Recently, I was tasked with integrating a task queue into a web framework at work. For the purpose of this post, I would like note that I am operating with Python 2.7.5, Flask 0.9, Celery 3.0.21, and RabbitMQ 3.1.3. This post was written using IPython 0.13.2 in an IPython notebook.

Now, I’ve never implemented a task queue before and boy did that ever make this difficult. A quick search result showed that Celery was the main player in the Python task queue arena.
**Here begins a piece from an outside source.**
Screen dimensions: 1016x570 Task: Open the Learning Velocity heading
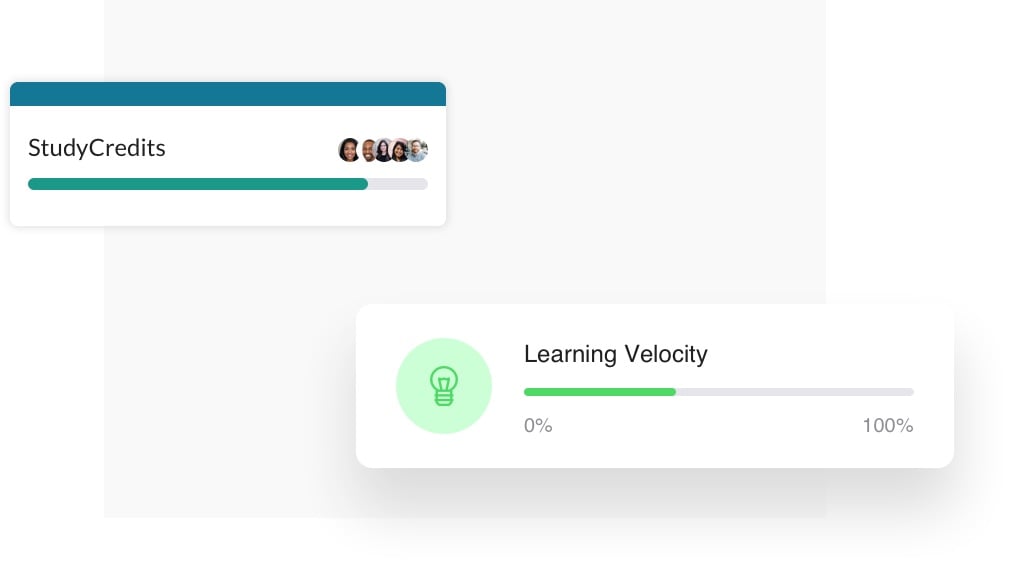[615, 353]
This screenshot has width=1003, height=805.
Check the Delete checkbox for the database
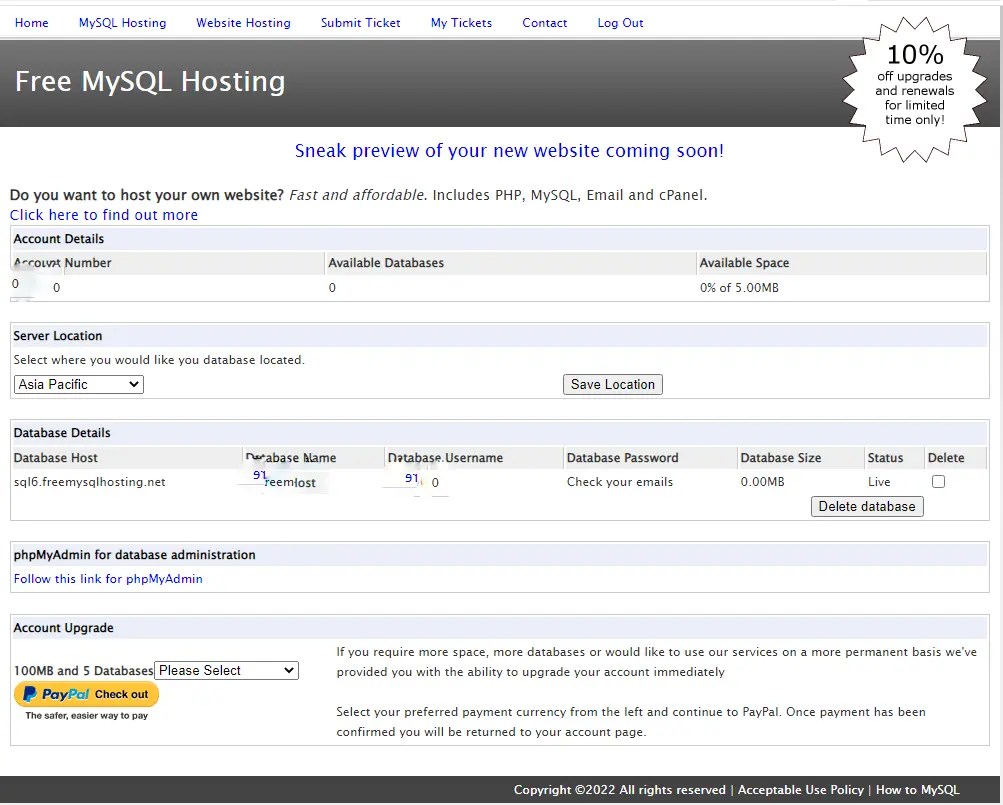click(x=937, y=481)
Before diving into the code base at work I set up a virtualenv and followed Celery’s First Steps with Celery tutorial. It was easy, as was the Next Steps tutorial. I would go so far as to say they were too simple. When I went to apply my freshly earned skills to my code base I ran into a series of walls. Unfortunately, I didn’t have any luck pinging either Celery’s irc channel #celery or their Google group.

But, eventually I figured it out. I’m writing this so that you will (hopefully) avoid similar frustrations. Enjoy!

Picking a Broker

Celery requires a message broker. This broker acts a middleman sending and receiving messages to Celery workers who in turn process tasks as they receive them.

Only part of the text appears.